La qualité de la rédaction de la charte informatique est donc essentielle, tant sur les aspects juridiques que techniques.
Cependant, n’ayant été consacrée par aucun texte, la charte informatique ne revêt aucun statut particulier et dérogatoire, et demeure donc soumis aux dispositions générales du Code du Travail. Ainsi sa mise en place doit notamment respecter les dispositions de l’article 1222-4 du code du travail (précité).

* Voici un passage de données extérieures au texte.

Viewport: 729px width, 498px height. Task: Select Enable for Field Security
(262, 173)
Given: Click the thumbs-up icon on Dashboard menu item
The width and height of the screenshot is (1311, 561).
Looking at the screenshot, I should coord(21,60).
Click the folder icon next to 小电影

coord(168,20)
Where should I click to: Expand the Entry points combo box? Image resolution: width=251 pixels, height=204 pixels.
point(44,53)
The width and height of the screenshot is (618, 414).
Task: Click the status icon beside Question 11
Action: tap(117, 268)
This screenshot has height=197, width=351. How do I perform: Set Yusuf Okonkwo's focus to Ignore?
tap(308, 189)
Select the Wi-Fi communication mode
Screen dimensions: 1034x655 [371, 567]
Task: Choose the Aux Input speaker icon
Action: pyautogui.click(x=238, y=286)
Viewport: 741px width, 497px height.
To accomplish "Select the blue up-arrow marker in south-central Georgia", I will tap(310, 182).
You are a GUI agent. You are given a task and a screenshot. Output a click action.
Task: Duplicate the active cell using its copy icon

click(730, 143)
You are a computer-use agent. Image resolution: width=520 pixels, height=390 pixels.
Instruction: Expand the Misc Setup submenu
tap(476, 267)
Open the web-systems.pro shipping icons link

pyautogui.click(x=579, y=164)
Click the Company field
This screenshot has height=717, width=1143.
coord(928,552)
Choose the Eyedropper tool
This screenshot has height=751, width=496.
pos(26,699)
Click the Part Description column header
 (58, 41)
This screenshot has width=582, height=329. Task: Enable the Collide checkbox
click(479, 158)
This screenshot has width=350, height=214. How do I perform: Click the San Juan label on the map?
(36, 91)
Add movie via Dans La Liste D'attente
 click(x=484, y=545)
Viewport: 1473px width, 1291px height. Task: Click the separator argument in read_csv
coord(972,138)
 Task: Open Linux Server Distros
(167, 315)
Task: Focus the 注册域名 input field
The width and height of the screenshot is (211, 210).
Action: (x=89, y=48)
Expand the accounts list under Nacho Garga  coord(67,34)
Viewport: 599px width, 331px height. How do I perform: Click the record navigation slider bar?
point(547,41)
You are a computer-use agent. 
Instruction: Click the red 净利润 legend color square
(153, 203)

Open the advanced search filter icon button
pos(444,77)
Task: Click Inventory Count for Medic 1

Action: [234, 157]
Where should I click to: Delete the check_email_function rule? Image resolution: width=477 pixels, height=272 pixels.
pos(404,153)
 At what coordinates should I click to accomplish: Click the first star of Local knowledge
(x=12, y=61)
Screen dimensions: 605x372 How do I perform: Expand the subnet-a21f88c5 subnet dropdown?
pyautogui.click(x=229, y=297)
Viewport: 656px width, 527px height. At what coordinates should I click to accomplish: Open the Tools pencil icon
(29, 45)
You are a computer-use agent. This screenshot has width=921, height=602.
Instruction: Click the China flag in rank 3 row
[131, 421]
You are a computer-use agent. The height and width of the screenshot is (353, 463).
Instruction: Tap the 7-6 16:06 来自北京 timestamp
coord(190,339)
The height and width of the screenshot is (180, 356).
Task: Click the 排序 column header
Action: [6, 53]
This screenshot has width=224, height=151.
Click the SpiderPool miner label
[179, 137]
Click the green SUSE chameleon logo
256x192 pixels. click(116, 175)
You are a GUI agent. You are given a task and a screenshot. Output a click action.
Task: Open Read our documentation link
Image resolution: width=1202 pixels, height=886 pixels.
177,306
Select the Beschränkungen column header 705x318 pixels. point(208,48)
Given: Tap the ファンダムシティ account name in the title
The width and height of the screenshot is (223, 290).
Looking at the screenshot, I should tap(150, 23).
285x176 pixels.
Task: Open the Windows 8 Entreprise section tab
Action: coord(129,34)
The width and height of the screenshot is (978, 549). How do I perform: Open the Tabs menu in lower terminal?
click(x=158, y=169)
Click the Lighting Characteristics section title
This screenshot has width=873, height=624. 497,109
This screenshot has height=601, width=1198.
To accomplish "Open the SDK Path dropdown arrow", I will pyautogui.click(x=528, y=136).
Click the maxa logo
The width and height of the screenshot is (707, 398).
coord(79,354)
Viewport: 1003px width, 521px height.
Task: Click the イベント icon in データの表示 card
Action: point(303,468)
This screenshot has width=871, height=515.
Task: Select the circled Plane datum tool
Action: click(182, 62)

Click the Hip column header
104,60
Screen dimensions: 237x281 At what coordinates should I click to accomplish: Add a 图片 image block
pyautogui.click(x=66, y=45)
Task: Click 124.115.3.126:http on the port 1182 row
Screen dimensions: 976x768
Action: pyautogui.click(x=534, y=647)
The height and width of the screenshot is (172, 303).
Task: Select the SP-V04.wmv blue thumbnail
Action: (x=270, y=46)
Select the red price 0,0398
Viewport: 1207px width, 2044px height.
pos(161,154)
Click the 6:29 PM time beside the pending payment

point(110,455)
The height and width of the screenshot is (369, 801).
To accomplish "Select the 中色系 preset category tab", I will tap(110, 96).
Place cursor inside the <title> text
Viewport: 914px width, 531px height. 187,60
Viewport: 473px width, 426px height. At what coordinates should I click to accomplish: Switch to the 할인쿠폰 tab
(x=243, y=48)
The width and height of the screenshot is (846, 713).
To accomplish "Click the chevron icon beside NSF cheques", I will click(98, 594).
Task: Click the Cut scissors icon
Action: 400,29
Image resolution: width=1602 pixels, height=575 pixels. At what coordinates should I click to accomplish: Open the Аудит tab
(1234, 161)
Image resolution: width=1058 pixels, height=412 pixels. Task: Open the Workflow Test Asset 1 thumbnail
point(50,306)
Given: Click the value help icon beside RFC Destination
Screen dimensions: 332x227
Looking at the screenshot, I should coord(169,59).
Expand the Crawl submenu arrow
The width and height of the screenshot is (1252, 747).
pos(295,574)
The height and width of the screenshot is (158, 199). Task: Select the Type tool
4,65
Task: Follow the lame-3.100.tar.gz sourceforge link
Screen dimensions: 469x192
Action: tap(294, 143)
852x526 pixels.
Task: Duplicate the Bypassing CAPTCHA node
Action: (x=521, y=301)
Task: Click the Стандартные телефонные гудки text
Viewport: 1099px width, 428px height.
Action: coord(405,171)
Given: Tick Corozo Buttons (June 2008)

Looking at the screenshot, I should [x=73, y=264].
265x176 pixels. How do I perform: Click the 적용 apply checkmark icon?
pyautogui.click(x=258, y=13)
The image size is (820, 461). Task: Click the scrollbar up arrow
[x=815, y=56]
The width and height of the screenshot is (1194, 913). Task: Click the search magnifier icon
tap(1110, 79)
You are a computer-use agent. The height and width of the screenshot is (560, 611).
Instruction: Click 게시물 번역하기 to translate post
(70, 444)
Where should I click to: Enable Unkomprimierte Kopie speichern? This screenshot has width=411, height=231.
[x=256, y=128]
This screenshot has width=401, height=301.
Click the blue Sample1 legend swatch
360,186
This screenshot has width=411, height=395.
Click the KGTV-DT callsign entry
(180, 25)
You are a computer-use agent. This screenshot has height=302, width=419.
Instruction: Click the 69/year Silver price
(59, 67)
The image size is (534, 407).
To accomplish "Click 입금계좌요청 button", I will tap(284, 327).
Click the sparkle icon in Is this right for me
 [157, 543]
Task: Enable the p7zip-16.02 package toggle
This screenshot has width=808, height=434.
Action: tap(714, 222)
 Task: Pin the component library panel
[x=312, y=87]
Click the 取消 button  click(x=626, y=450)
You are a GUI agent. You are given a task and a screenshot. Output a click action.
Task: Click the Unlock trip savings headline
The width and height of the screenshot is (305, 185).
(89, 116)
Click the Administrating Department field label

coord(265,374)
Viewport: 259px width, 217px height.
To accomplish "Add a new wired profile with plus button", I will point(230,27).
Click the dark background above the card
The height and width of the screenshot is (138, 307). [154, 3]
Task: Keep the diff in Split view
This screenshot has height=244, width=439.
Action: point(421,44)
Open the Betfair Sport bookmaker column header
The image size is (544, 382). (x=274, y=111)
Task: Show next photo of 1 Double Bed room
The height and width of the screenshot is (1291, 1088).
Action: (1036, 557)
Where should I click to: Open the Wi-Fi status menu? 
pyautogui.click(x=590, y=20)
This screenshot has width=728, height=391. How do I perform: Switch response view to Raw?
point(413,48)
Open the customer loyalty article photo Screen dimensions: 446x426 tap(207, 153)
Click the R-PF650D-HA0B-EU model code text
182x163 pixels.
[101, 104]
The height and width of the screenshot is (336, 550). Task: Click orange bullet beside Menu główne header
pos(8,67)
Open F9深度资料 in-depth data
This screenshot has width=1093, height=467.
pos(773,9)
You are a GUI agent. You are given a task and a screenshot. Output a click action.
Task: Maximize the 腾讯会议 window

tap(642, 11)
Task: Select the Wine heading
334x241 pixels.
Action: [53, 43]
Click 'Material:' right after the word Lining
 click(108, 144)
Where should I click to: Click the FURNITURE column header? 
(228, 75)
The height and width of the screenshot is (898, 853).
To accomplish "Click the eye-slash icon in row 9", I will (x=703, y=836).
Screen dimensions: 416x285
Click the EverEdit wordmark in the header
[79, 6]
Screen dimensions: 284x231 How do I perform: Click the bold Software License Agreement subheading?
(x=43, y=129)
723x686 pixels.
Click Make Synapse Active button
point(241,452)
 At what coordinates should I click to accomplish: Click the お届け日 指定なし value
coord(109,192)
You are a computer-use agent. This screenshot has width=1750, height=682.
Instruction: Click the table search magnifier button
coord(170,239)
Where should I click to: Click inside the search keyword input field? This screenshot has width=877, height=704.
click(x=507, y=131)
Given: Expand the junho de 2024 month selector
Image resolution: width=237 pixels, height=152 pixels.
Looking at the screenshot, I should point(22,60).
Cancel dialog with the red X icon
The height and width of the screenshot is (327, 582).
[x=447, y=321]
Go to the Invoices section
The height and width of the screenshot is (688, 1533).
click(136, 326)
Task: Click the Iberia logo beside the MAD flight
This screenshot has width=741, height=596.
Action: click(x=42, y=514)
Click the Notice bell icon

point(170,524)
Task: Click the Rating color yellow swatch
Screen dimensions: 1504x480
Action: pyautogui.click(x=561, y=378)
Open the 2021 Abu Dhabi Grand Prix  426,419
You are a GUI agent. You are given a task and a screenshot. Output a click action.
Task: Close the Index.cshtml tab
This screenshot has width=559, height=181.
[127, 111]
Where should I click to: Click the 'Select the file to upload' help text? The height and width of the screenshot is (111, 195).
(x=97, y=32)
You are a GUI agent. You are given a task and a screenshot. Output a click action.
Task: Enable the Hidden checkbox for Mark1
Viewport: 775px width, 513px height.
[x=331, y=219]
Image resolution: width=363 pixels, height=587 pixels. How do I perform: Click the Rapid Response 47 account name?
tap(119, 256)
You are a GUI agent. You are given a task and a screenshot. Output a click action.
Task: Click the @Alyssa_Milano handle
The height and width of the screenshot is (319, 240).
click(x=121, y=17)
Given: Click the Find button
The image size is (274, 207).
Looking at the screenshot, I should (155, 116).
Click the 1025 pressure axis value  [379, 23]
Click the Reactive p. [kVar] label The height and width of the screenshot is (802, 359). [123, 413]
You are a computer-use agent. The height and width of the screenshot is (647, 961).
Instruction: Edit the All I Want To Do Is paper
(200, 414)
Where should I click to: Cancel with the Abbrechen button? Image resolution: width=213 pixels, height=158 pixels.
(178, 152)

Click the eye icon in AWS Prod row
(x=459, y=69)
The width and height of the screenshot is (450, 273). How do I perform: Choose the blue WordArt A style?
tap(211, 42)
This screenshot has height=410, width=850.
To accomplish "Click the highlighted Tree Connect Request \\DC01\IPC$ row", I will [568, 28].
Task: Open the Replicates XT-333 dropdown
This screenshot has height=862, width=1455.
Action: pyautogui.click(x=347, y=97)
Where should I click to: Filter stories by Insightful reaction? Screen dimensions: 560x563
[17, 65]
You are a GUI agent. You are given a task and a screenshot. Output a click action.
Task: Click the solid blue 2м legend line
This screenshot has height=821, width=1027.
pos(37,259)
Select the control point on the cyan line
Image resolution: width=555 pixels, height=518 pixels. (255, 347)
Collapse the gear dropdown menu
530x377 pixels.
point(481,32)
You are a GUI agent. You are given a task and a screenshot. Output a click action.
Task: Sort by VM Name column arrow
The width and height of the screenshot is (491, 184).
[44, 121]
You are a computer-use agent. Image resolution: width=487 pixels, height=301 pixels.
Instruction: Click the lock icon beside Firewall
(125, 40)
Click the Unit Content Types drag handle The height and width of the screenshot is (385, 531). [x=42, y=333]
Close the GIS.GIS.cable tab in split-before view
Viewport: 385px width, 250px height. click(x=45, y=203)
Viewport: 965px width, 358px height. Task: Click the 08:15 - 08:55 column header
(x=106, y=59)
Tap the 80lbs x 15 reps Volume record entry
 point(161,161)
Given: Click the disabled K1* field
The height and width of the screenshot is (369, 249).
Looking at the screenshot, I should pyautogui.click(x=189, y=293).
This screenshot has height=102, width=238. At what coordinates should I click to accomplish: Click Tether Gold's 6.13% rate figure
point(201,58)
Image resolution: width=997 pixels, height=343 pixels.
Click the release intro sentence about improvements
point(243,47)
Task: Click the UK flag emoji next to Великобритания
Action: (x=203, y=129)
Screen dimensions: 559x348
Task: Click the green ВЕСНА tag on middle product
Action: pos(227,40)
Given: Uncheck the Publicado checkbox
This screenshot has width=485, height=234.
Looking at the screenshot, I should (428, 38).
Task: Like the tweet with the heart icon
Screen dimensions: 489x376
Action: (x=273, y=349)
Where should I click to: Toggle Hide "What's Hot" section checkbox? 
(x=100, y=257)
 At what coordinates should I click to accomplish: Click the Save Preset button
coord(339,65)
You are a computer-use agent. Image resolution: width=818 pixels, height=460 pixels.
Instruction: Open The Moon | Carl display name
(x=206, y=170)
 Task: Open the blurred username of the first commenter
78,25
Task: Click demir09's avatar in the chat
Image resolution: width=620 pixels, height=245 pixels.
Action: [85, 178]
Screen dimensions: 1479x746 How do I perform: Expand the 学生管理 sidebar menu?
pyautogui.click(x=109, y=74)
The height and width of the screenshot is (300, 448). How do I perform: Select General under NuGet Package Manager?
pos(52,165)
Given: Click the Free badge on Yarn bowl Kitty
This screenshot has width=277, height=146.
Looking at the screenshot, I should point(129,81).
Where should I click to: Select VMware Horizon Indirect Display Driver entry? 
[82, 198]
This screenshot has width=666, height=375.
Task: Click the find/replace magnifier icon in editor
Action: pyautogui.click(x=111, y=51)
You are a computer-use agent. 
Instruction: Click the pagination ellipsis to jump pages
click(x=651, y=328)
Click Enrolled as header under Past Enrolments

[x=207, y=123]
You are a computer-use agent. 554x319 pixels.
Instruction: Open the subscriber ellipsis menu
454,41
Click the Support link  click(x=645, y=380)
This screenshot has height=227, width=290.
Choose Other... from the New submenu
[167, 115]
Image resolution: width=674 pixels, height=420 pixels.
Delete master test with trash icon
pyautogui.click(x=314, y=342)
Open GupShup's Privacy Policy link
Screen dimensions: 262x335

Pour rendre la charte opposable aux salariés, il existe trois solutions :
1°) leur demander de la signer ;
2°) l’annexer au contrat de travail ;
3°) l’intégrer au règlement intérieur.
Cette dernière solution paraît naturellement préférable, le règlement intérieur faisant l'objet d'un affichage et d'une remise en mains propres aux nouveaux salariés. Il convient cependant de veiller au respect des dispositions de l’article L.2323-32 du Code du Travail qui dispose : « [Le comité d'entreprise] est aussi informé et consulté, préalablement à la décision de mise en œuvre de traitements automatisés de gestion du personnel et sur toute modification de ceux-ci.
Le comité d'entreprise est informé et consulté, préalablement à la décision de mise en œuvre dans l'entreprise, sur les moyens ou les techniques permettant un contrôle de l'activité des salariés. »
En effet, les organes représentatifs du personnel doivent être consultés non seulement, préalablement à la mise en place d'un système de traitement de données mais également préalablement à "tout projet important d'introduction de nouvelles technologies, lorsque celles-ci sont susceptibles d'avoir des conséquences sur l'emploi, la qualification, la rémunération, la formation ou les conditions de travail du personnel"
Enfin, un dispositif de cybersurveillance n'étant autre qu'un traitement automatisé des données personnelles, il relève de la loi Informatique et Liberté du 6 janvier 1978. Ce texte impose la déclaration préalable auprès de la CNIL de tout traitement automatisé d'informations nominatives, entendues tant comme des données personnelles que professionnelles, qui permettent l'identification directe ou indirecte d'une personne.
Cette déclaration a été facilitée par l'ouverture d’un service de déclaration en ligne sur le site Internet de la CNIL (http://www.cnil.fr/vos-responsabilites/declarer-a-la-cnil/). L'employeur doit y préciser la finalité des données collectées ainsi que leur durée de conservation qui ne doit pas être excessive.
La Charte Informatique paraît actuellement le moyen le plus simple et le plus rigoureux pour permettre tout à la fois d’informer tout utilisateur des moyens informatiques de l’entreprise ou d’une administration, des droits et obligations qu’il détient à raison même de cette utilisation, et de sanctionner tous manquements.